Collected data:
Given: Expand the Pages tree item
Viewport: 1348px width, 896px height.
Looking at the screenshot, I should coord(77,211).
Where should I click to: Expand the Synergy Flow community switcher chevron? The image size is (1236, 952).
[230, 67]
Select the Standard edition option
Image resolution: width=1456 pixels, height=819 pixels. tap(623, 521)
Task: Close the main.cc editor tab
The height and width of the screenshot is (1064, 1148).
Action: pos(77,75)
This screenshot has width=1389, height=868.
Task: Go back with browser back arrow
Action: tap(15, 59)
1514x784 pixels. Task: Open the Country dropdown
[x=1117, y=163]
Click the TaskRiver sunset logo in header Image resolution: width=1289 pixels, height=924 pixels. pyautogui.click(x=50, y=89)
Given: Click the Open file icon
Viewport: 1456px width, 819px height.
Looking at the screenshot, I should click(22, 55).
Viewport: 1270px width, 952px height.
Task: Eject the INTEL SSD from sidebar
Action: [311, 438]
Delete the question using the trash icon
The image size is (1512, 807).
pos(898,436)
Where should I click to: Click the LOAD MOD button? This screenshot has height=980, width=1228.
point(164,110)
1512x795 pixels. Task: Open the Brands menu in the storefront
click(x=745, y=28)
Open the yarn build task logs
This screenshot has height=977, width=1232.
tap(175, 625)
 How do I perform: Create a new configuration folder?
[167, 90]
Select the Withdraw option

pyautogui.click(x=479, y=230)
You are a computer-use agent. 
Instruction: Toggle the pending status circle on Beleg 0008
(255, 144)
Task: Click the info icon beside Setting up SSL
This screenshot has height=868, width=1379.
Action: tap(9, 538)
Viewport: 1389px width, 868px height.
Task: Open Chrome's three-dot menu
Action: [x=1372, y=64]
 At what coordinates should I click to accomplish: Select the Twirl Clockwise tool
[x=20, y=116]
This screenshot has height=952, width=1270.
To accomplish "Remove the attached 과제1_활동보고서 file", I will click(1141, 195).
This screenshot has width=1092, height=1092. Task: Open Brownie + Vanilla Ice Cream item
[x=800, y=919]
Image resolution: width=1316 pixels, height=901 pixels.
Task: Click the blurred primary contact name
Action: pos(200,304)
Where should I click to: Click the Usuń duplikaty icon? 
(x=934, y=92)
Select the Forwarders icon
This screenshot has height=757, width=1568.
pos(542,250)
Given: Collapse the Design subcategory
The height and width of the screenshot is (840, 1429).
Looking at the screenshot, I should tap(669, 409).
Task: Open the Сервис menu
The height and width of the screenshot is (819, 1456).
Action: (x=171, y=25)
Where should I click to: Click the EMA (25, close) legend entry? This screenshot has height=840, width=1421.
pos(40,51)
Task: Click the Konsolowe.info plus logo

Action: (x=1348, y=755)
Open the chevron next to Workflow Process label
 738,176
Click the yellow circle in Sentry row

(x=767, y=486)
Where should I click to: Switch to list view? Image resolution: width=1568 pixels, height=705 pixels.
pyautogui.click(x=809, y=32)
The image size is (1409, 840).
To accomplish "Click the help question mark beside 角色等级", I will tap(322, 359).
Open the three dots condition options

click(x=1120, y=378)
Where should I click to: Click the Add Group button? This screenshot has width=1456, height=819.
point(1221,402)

▶ _What to do_
Each line from the one with "Given: Collapse the Design subcategory" through the last line of the records above must be retyped exactly, and no other line may be given.

▶ _Finished task_
Given: Collapse the Design subcategory
The height and width of the screenshot is (840, 1429).
Looking at the screenshot, I should tap(669, 409).
Task: Open the Сервис menu
The height and width of the screenshot is (819, 1456).
Action: (x=171, y=25)
Where should I click to: Click the EMA (25, close) legend entry? This screenshot has height=840, width=1421.
pos(40,51)
Task: Click the Konsolowe.info plus logo

Action: (x=1348, y=755)
Open the chevron next to Workflow Process label
 738,176
Click the yellow circle in Sentry row

(x=767, y=486)
Where should I click to: Switch to list view? Image resolution: width=1568 pixels, height=705 pixels.
pyautogui.click(x=809, y=32)
The image size is (1409, 840).
To accomplish "Click the help question mark beside 角色等级", I will tap(322, 359).
Open the three dots condition options

click(x=1120, y=378)
Where should I click to: Click the Add Group button? This screenshot has width=1456, height=819.
point(1221,402)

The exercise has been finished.